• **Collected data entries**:
· · · ·

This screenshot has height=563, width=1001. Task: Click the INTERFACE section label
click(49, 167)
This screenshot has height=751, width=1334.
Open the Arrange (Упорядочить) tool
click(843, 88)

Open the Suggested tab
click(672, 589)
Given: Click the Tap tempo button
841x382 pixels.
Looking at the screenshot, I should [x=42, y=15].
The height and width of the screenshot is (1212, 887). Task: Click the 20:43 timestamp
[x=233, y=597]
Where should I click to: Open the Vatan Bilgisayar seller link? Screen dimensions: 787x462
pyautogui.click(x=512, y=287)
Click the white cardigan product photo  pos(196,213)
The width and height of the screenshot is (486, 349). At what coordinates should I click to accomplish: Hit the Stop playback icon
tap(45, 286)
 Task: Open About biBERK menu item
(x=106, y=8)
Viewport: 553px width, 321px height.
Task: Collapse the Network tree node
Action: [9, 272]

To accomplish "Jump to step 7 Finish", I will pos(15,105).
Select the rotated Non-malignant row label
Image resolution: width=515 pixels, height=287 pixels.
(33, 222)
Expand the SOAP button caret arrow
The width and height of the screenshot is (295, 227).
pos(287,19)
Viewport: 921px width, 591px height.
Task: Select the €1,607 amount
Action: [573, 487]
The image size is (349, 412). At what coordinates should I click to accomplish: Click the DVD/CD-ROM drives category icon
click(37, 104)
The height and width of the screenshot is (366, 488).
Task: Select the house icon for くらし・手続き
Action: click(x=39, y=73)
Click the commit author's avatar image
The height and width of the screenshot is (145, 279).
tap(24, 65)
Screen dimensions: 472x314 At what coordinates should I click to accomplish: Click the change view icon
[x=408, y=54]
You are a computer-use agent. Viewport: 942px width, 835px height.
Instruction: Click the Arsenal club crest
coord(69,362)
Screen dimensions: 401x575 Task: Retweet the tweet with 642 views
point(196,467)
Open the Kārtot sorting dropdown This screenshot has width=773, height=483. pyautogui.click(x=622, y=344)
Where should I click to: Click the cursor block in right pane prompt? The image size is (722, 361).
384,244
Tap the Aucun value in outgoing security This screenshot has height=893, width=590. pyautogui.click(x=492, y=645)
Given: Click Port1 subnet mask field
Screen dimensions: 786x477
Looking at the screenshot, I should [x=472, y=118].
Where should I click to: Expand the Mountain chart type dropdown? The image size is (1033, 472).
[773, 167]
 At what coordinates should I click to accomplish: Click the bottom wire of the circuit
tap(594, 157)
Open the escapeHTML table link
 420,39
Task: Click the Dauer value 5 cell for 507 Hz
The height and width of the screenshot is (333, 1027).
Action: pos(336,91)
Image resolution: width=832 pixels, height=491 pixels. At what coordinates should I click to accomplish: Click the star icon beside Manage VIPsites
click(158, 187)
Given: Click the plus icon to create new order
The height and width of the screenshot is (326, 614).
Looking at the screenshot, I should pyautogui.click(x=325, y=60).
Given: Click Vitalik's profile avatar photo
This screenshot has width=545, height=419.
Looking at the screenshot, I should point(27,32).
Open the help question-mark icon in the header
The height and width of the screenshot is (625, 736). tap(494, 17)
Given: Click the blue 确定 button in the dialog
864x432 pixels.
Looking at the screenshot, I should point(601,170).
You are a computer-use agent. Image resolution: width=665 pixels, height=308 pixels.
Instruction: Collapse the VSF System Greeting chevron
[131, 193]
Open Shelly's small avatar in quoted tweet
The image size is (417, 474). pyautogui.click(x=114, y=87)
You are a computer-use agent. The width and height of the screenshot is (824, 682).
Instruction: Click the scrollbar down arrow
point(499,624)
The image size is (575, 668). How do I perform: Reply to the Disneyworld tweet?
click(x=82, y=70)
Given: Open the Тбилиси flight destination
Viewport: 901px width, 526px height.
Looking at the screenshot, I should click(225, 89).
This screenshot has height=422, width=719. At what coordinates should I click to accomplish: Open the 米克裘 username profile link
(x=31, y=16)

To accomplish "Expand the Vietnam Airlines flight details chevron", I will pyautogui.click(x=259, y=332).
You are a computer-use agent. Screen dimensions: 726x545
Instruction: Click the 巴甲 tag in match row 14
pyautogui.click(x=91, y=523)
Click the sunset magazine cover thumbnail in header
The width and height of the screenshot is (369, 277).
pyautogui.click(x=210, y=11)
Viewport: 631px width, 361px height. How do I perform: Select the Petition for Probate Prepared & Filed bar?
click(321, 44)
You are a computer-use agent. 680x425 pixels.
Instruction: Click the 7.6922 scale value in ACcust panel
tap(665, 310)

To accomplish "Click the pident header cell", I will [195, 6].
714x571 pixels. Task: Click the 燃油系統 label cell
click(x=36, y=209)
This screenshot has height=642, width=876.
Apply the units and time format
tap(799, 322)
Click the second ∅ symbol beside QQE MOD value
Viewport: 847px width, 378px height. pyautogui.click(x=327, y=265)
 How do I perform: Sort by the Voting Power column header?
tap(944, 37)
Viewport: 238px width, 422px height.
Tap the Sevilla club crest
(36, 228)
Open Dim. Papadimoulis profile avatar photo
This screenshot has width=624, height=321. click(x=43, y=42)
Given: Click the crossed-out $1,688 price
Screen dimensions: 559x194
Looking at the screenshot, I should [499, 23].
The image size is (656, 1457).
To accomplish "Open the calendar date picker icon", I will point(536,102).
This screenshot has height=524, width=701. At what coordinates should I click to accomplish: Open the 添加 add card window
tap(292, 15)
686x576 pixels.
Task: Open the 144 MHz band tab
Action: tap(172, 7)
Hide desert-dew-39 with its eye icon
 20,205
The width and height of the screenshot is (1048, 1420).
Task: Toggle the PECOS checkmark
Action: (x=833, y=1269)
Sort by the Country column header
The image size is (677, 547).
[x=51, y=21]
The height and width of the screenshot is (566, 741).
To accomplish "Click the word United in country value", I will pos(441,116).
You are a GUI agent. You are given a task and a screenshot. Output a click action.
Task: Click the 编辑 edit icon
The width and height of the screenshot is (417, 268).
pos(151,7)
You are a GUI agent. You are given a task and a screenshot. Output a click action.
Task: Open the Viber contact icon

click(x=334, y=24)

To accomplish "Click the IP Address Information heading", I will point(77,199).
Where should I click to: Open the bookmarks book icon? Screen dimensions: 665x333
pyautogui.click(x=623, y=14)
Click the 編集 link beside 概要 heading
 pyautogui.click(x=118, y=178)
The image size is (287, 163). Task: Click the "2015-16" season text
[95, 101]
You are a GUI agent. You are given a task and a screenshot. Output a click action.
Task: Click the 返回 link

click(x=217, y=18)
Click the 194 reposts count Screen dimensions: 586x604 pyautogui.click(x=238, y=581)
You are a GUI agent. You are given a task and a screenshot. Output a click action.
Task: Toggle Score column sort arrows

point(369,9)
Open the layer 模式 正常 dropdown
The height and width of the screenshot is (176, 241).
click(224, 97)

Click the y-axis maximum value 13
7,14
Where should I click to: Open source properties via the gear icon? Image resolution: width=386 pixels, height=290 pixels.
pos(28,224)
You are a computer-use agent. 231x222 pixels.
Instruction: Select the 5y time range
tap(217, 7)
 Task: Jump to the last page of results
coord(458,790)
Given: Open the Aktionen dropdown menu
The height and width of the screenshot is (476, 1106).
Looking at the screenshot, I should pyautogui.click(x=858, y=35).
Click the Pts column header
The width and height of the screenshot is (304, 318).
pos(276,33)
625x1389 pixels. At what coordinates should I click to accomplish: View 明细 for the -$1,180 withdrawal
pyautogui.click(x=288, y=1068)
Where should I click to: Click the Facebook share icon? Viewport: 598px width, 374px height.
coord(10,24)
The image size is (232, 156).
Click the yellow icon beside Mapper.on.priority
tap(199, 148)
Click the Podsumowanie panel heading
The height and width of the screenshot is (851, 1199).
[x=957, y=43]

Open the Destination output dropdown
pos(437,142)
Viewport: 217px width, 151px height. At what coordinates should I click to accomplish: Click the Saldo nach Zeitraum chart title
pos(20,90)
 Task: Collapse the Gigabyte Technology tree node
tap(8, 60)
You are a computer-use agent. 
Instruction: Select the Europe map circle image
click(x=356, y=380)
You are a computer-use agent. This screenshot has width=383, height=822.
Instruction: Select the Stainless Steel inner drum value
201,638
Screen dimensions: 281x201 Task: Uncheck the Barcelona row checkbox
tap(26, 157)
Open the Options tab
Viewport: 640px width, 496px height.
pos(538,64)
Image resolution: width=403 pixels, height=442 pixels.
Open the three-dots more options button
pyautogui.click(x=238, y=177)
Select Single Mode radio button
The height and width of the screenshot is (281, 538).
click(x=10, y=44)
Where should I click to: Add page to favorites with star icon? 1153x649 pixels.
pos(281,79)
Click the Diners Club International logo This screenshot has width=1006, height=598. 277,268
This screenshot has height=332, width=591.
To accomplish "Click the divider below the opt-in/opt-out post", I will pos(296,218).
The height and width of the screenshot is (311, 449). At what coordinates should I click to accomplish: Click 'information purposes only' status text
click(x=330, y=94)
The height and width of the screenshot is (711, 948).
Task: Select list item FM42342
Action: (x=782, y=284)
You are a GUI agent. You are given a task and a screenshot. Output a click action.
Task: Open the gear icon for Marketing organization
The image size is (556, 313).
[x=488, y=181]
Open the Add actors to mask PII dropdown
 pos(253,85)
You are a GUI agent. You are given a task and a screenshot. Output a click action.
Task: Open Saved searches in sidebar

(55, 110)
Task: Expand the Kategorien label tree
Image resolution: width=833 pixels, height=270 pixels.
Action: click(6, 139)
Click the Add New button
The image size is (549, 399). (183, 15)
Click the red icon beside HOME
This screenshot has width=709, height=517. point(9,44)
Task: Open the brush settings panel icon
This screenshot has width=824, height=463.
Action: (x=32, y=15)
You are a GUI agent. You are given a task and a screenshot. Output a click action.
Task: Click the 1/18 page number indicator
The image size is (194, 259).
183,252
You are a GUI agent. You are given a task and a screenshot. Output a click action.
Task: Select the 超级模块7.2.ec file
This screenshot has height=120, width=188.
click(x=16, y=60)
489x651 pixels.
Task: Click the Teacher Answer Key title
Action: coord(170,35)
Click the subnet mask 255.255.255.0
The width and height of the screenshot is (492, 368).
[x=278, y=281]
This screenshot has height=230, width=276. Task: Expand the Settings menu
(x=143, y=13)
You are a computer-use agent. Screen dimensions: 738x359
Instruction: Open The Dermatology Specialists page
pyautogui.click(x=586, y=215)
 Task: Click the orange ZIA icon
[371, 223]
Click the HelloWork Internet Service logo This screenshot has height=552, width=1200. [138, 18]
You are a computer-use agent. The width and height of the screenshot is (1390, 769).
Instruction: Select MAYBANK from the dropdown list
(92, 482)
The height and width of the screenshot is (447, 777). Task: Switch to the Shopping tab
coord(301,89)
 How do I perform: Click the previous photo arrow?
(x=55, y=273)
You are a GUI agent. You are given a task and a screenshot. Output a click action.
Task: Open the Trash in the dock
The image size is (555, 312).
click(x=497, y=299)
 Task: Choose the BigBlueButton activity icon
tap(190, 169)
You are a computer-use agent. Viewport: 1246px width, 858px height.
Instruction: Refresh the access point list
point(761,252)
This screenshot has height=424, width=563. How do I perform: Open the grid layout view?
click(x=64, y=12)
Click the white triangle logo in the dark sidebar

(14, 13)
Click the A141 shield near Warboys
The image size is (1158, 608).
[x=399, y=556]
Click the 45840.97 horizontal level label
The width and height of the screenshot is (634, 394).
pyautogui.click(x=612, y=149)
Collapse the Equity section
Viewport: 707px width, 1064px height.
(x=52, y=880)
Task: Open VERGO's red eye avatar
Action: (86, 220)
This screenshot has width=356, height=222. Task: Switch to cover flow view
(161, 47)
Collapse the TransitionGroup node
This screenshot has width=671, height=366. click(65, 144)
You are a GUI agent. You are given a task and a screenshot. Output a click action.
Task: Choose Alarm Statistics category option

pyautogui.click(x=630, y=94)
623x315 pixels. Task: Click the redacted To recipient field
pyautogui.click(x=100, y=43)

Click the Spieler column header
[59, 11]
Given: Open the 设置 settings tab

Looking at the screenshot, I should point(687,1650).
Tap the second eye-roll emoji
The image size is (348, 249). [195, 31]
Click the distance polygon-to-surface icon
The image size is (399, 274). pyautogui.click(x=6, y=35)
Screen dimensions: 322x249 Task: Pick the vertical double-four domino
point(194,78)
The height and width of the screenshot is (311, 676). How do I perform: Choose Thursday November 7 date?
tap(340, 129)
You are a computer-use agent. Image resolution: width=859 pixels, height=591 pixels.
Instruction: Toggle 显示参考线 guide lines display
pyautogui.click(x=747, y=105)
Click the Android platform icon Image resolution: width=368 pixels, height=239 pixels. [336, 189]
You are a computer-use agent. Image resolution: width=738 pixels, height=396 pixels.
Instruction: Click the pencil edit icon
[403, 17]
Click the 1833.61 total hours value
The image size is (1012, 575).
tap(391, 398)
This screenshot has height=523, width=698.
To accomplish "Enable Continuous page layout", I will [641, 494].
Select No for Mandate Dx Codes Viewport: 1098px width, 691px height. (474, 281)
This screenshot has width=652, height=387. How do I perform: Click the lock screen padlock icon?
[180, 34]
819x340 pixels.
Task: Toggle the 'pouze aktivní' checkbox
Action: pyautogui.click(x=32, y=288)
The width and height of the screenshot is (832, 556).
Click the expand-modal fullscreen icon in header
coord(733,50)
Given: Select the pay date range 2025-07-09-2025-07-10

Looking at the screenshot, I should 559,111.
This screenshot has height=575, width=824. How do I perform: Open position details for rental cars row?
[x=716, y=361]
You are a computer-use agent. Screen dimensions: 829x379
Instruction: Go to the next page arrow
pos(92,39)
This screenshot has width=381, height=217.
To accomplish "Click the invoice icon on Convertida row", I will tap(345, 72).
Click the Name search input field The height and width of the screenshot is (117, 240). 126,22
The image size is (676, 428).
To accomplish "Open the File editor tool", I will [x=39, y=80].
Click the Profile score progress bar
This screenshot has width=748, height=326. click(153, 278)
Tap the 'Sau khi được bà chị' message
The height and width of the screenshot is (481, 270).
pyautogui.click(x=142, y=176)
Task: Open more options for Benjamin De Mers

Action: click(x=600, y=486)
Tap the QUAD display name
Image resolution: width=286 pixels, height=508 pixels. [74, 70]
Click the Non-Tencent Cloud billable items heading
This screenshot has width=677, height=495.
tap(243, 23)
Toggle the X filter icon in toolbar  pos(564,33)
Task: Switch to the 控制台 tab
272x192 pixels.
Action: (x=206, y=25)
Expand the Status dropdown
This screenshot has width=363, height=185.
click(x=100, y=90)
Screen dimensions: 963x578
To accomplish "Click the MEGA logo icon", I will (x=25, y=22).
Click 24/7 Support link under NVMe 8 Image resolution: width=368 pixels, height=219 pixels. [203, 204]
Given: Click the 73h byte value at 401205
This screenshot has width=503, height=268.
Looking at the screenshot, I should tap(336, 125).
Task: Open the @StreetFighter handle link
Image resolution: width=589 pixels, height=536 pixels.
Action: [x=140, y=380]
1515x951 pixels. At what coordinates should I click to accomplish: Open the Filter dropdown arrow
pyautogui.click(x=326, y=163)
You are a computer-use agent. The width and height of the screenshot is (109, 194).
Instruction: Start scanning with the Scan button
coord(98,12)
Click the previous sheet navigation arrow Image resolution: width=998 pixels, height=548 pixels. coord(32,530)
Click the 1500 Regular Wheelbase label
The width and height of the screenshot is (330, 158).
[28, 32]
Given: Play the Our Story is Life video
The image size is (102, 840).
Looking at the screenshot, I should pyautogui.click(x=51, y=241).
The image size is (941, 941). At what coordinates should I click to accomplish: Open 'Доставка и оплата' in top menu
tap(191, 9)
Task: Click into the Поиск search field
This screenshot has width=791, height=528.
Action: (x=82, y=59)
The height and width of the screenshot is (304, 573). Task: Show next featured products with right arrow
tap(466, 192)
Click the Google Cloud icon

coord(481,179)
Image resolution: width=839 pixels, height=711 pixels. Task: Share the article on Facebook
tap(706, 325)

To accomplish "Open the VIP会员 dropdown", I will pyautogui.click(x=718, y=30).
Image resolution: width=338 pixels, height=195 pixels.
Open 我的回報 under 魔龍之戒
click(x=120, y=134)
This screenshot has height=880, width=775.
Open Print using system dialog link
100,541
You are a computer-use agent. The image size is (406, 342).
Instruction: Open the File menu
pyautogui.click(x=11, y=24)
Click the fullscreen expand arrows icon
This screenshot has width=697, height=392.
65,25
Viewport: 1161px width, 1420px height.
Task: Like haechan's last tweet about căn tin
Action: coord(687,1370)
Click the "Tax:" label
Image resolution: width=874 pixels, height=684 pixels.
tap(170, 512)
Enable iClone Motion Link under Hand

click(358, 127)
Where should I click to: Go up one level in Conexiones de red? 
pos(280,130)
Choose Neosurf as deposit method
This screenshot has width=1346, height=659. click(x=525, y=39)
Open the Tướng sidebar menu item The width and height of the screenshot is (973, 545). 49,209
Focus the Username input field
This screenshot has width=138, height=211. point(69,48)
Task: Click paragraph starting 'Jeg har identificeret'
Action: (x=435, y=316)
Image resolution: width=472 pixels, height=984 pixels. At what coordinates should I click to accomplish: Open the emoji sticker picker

· · · ·

• **Exercise instructions**: If a line in the records includes the string "flight", copy it.

• **Task answer**:
Given: Open the Тбилиси flight destination
To accomplish "Expand the Vietnam Airlines flight details chevron", I will pyautogui.click(x=259, y=332).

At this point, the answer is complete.